### RECORDS SUPPLIED ###

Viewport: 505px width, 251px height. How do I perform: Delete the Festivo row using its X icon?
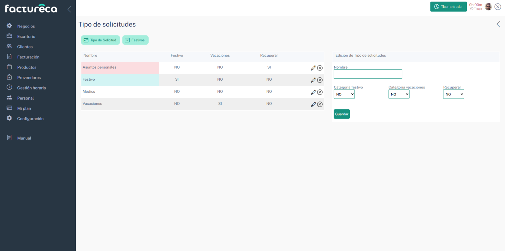[x=320, y=80]
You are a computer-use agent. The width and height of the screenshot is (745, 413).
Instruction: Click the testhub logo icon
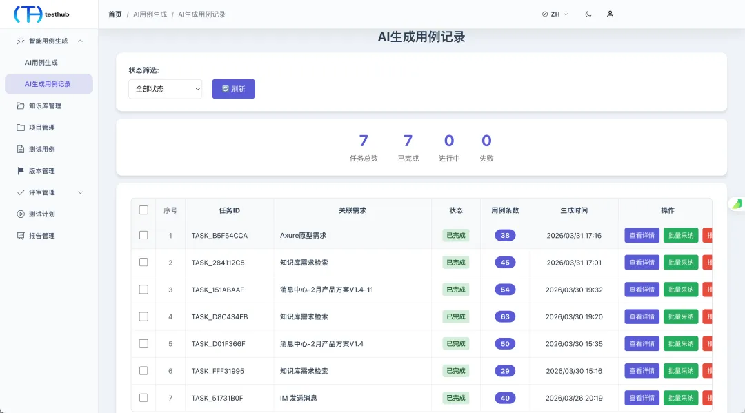click(28, 14)
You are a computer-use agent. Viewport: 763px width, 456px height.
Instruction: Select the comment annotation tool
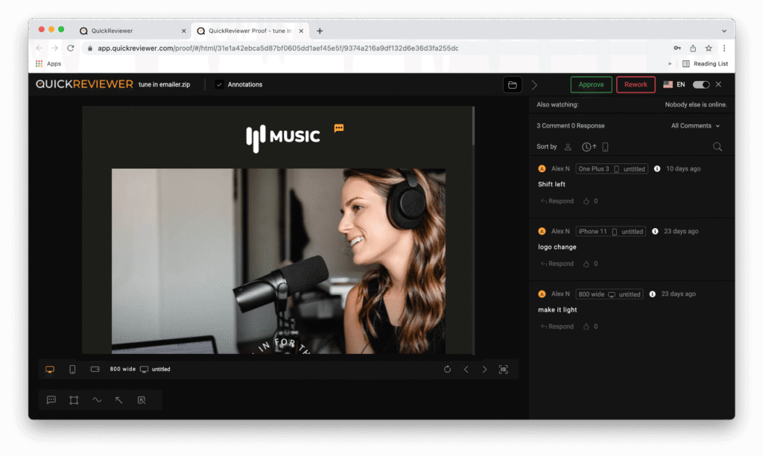click(51, 400)
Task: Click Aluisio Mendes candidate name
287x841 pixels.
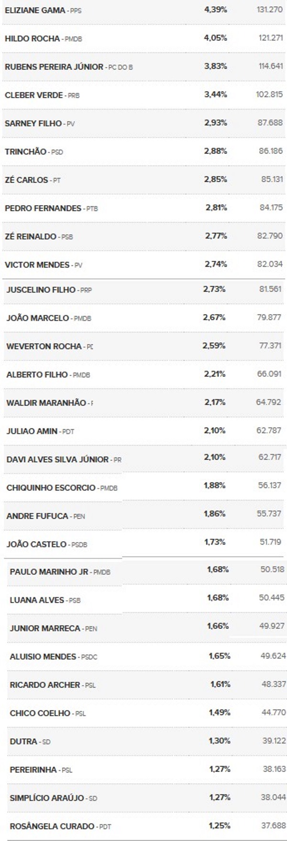Action: pos(43,656)
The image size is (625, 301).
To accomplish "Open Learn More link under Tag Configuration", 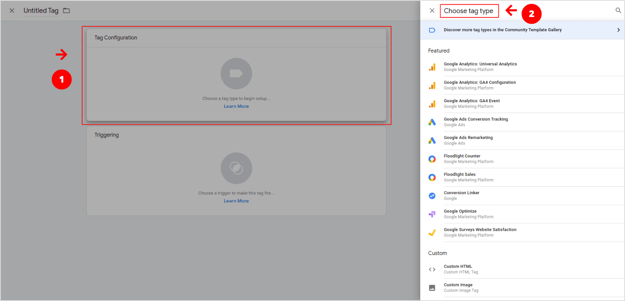I will [x=236, y=107].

###

Extract each line of the records above that contains the string "icon", copying those lines unchanged.

COMPLETED TASK:
Viewport: 505px width, 251px height. How do I perform: Delete the Festivo row using its X icon?
Instruction: Click the testhub logo icon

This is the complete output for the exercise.